(Stored items)
- - -

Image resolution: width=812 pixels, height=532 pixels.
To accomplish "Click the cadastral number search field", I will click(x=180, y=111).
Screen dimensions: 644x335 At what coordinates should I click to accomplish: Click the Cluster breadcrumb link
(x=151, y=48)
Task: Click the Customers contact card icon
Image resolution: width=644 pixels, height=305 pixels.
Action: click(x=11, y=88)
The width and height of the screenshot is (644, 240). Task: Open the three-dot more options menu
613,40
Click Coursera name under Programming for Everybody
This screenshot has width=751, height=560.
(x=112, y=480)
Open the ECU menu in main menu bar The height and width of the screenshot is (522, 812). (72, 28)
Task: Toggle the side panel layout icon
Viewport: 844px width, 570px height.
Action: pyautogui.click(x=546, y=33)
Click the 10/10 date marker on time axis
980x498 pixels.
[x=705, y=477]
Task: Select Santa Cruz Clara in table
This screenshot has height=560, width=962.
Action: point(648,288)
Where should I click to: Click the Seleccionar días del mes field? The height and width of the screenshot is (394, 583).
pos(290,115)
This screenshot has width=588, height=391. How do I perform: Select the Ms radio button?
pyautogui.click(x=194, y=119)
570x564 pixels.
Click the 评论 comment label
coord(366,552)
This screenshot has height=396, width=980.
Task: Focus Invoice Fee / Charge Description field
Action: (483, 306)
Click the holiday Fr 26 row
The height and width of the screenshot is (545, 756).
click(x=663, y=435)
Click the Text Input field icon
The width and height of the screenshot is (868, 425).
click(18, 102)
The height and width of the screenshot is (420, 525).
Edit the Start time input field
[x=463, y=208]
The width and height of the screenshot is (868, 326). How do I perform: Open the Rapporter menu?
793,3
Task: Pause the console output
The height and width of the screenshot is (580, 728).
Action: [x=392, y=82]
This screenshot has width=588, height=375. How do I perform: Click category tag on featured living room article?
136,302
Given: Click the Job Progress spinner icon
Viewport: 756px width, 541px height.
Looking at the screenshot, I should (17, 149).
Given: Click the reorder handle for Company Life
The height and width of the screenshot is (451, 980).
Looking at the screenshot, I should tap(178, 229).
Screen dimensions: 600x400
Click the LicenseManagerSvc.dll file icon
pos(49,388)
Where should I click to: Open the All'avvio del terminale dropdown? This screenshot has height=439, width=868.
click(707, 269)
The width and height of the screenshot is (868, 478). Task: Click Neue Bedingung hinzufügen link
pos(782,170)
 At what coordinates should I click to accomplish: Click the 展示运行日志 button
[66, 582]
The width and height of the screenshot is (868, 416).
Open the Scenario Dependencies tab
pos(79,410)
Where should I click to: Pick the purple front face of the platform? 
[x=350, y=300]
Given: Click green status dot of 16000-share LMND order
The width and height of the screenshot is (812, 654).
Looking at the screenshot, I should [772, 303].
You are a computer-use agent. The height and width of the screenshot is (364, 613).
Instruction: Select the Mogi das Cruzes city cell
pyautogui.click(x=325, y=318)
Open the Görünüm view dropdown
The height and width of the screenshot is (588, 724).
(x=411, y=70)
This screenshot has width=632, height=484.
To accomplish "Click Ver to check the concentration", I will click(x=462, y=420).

- - -

Required work: Could you output each line above exactly as it was given?

Task response:
Image resolution: width=812 pixels, height=532 pixels.
To accomplish "Click the cadastral number search field", I will click(x=180, y=111).
Screen dimensions: 644x335 At what coordinates should I click to accomplish: Click the Cluster breadcrumb link
(x=151, y=48)
Task: Click the Customers contact card icon
Image resolution: width=644 pixels, height=305 pixels.
Action: click(x=11, y=88)
The width and height of the screenshot is (644, 240). Task: Open the three-dot more options menu
613,40
Click Coursera name under Programming for Everybody
This screenshot has width=751, height=560.
(x=112, y=480)
Open the ECU menu in main menu bar The height and width of the screenshot is (522, 812). (72, 28)
Task: Toggle the side panel layout icon
Viewport: 844px width, 570px height.
Action: pyautogui.click(x=546, y=33)
Click the 10/10 date marker on time axis
980x498 pixels.
[x=705, y=477]
Task: Select Santa Cruz Clara in table
This screenshot has height=560, width=962.
Action: point(648,288)
Where should I click to: Click the Seleccionar días del mes field? The height and width of the screenshot is (394, 583).
pos(290,115)
This screenshot has width=588, height=391. How do I perform: Select the Ms radio button?
pyautogui.click(x=194, y=119)
570x564 pixels.
Click the 评论 comment label
coord(366,552)
This screenshot has height=396, width=980.
Task: Focus Invoice Fee / Charge Description field
Action: (483, 306)
Click the holiday Fr 26 row
The height and width of the screenshot is (545, 756).
click(x=663, y=435)
Click the Text Input field icon
The width and height of the screenshot is (868, 425).
click(18, 102)
The height and width of the screenshot is (420, 525).
Edit the Start time input field
[x=463, y=208]
The width and height of the screenshot is (868, 326). How do I perform: Open the Rapporter menu?
793,3
Task: Pause the console output
The height and width of the screenshot is (580, 728).
Action: [x=392, y=82]
This screenshot has width=588, height=375. How do I perform: Click category tag on featured living room article?
136,302
Given: Click the Job Progress spinner icon
Viewport: 756px width, 541px height.
Looking at the screenshot, I should (17, 149).
Given: Click the reorder handle for Company Life
The height and width of the screenshot is (451, 980).
Looking at the screenshot, I should tap(178, 229).
Screen dimensions: 600x400
Click the LicenseManagerSvc.dll file icon
pos(49,388)
Where should I click to: Open the All'avvio del terminale dropdown? This screenshot has height=439, width=868.
click(707, 269)
The width and height of the screenshot is (868, 478). Task: Click Neue Bedingung hinzufügen link
pos(782,170)
 At what coordinates should I click to accomplish: Click the 展示运行日志 button
[66, 582]
The width and height of the screenshot is (868, 416).
Open the Scenario Dependencies tab
pos(79,410)
Where should I click to: Pick the purple front face of the platform? 
[x=350, y=300]
Given: Click green status dot of 16000-share LMND order
The width and height of the screenshot is (812, 654).
Looking at the screenshot, I should [772, 303].
You are a computer-use agent. The height and width of the screenshot is (364, 613).
Instruction: Select the Mogi das Cruzes city cell
pyautogui.click(x=325, y=318)
Open the Görünüm view dropdown
The height and width of the screenshot is (588, 724).
(x=411, y=70)
This screenshot has width=632, height=484.
To accomplish "Click Ver to check the concentration", I will click(x=462, y=420).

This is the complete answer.